Ten Things You Need to Know Before Wine O’ Clock

Posted by: on Nov 12, 2014 | No Comments

1. Alcohol is one of the few legal vices left to the middle aged, but our relationship with it is conflicted. In our youth we went out and got drunk at the weekends but we couldn’t afford to do it every night of the week. Now, going out is too expensive, but alcohol from supermarkets is comparatively cheap, so wine o’clock is, increasingly, the highlight of our evening. Every evening.

2. According to figures from the 2013 Office for National Statistics, people between the ages of 45 and 65 are now more than twice as likely to drink alcohol every day of the week than the those in their late 20s, 30s and early 40s.

3. The most immediate problem with drinking every day is the calories. Two small glasses of wine contains 318 calories, which is the same as eating a hamburger in a bun. No wonder we’re all overweight!

4. How much is too much? According to the UK’s Drink Aware guidelines men should not regularly exceed 3 to 4 units a day and women should not regularly exceed two to three units a day, however the way you respond to alcohol is determined by other factors such as food intake, body weight and genetic factors.

5. Confusingly, a unit does not equate to one drink. For example, a 175ml glass of 13% proof wine is actually 2.3 units and a small bottle of 5% proof beer is 1.6 units. On that basis, a middle aged couple who split a bottle of wine of wine over dinner are both classed as binge drinkers… which is, let’s face it, ridiculous.

6. The good news is that alcohol in moderation does have some protective benefits. A meta-analysis that pooled data from a total of 25 studies examining the relationship between coronary heart disease and alcohol consumption found that the risk of death was reduced at all levels of alcohol consumption (English et al. 1995).
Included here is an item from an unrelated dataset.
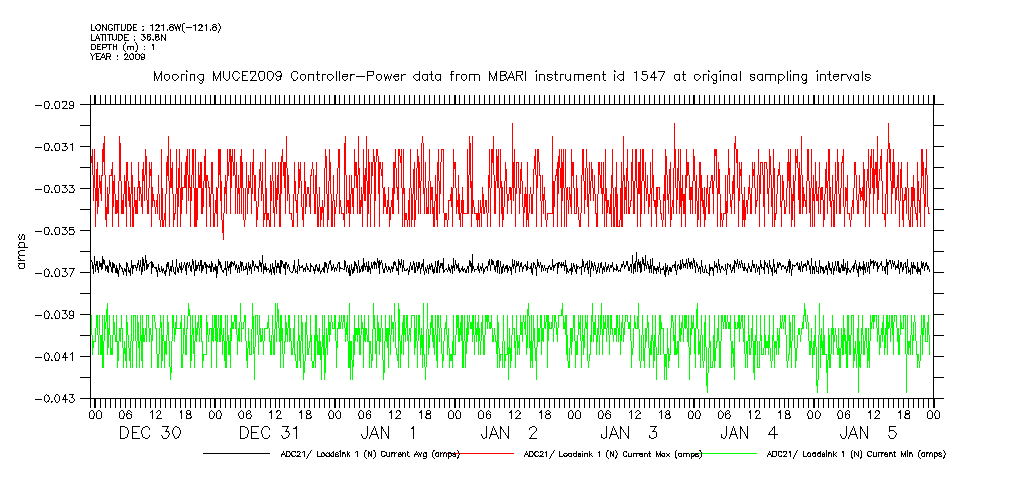Click the JAN 1 date label
Image resolution: width=1009 pixels, height=504 pixels.
click(x=390, y=433)
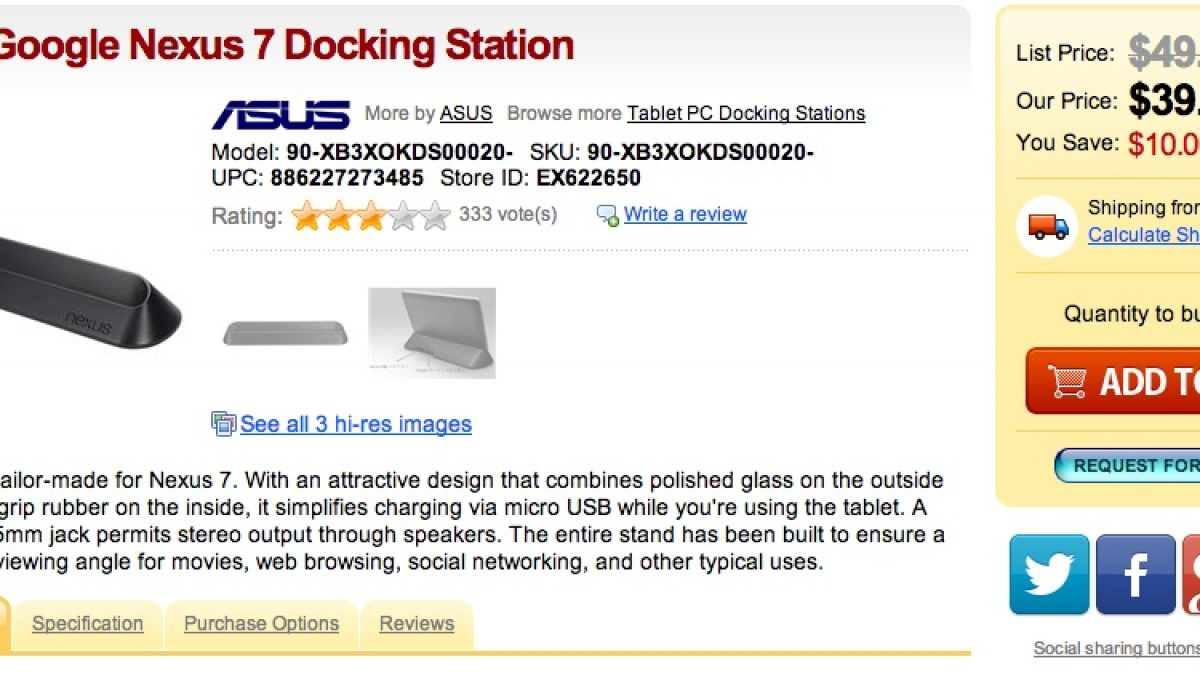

Similarly, an analysis of data from a 9-year follow-up of 490,000 Americans in the Cancer Prevention Study II showed that, compared with abstainers, both men and women who consumed alcohol had a 30 to 40% lower risk of death from all cardiovascular diseases, with little relationship to the amount consumed (Thun et al. 1997).

7. An analysis of data from the 1988 National Health Interview Survey indicated that both men and women had a reduced risk of heart disease only at lower levels of drinking. Their risk increased at drinking levels above five drinks per day for men and two drinks per day for women (Hanna et al. 1997). Another large U.S. survey, the National Health and Nutrition Examination Survey I, found that, after an average of nearly 15 years of follow-up, the incidence of coronary heart disease in men who drank was lower across all levels of consumption than in nondrinkers. Incidence was reduced among women consuming low to moderate levels of alcohol, but increased in women consuming more than 28 drinks per week (Rehm et al. 1997).

8. Drinking wine may be marginally less detrimental than drinking beer, or spirits, because people tend to drink it in smaller amounts every day, rather than in large amounts on only one, or two days a week (Doll 1997, Grønboek et al. 1995; Klatsky and Armstrong 1993). Alcohol consumed with meals has also been found to reduce the high levels of blood lipids that occur after eating (Criqui and Ringel 1994; Veenstra et al. 1990).

9. One of upsides of drinking alcohol is reduced inhibition and this can lead to an increase in sexual behavior in both men and women (Crowe & George,1989). A study of the sexual activities of over 3,000 male and female adults aged 57-85 found that women who drink alcohol daily report more interest and pleasure in their sexual activity than their non-drinking counterparts. Moderate alcohol consumption increases the levels of the sex hormones testosterone and estradiol in women and this may explain why alcohol can cause an increased interest in sex in women. The downside is that intoxication has been found to reduce vaginal arousal, lubrication and extend the time it takes to achieve orgasm (Wilson & Lawson, 1978).

10. In men, dehydration as a result of drinking alcohol decreases blood volume and elevates levels of angiotensin, the hormone associated with erectile dysfunction. Long term drinkers may also experience loss of libido, shrinking of testes, reduction of the size of the penis, reduced sperm formation, loss of pubic and body hair and enlargement of the breasts.